In order to demonstrate the feasibility of the concept being introduced here, the methodology is applied to a highly heterogeneous reservoir in East Texas. The process was verified by applying it to a well away from the wells used during the development process. This technique is capable of providing a better image of the reservoir properties (effective porosity, fluid saturation, and permeability) and more realistic reserve estimation at a much lower cost.
In a recent SPE paper1 it was shown that it is possible to generate virtual magnetic resonance logs using conventional wireline logs. The concept was tested on several wells from different locations in the United States and the Gulf of Mexico. It was demonstrated that using virtual intelligence techniques (artificial neural network in this case) it is possible to generate accurate virtual magnetic resonance logs. It was further demonstrated that using the virtual magnetic resonance logs for reserve calculation provides very accurate estimations (within 3%) when compared to reserve estimation obtained by actual magnetic resonance logs.

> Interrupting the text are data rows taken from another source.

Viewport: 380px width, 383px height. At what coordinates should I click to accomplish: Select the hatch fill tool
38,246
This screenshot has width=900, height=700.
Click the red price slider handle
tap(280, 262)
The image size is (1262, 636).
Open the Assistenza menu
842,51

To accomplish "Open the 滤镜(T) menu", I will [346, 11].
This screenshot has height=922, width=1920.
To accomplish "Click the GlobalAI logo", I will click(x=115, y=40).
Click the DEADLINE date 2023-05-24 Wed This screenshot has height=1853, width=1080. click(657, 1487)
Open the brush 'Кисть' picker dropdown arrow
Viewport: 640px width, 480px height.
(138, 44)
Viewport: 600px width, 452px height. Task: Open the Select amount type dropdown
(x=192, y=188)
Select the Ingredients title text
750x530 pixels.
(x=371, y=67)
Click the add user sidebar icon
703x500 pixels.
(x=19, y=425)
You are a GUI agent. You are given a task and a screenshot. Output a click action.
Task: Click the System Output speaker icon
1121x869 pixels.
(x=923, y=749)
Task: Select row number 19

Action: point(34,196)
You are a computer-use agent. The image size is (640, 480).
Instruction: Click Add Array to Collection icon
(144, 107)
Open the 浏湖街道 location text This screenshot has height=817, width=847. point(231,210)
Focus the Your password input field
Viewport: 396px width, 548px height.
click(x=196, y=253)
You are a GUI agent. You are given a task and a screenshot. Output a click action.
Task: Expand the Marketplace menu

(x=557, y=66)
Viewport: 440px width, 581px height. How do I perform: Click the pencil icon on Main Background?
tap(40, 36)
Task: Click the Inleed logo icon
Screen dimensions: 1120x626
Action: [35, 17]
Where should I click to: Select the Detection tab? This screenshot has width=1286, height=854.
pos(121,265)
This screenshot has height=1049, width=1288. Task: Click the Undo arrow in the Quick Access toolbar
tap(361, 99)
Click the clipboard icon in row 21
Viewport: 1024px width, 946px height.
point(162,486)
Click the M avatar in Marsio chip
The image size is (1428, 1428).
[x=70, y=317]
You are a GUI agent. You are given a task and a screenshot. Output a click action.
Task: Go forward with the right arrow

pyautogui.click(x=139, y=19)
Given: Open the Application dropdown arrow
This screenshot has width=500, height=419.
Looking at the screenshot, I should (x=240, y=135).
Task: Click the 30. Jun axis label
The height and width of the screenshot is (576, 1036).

The major shortcoming of that study was the fact that the development and the testing of the process were performed on the same well. In that study part of the pay zone was used for the model development and then the model was tested on the rest of the pay zone. The main reason for that shortcoming was lack of data. The study was conducted on several fields but from each field data was available from only one well. It was mentioned that the ultimate test for this methodology would be when data from several wells in a particular field would be available, so the methodology can be tested in a manner that would simulate its actual use. This methodology would work best when conventional logs are available from most of the wells in the field and magnetic resonance logs are performed only on a handful of wells (these wells should also have the conventional logs). The wells with magnetic resonance log will be used for model development and consequent testing and verification of the model. Then the developed (and verified) model will be applied to all the wells in the field. This would generate a much better and more realistic picture of the reservoir characteristics for the entire field. Having such an accurate picture of reservoir characteristics would be a valuable asset for reservoir simulation, modeling, and reservoir management.
This paper provides the ideal test bed for this methodology. Here the methodology is applied to a field in East Texas (Cotton Valley formation) that is known for its heterogeneity as well as for the fact that the well logs and reservoir characteristics are non-correlatable from well to well. A recently published paper2 demonstrated the non-correlatable nature of formation characteristics and well logs in this formation.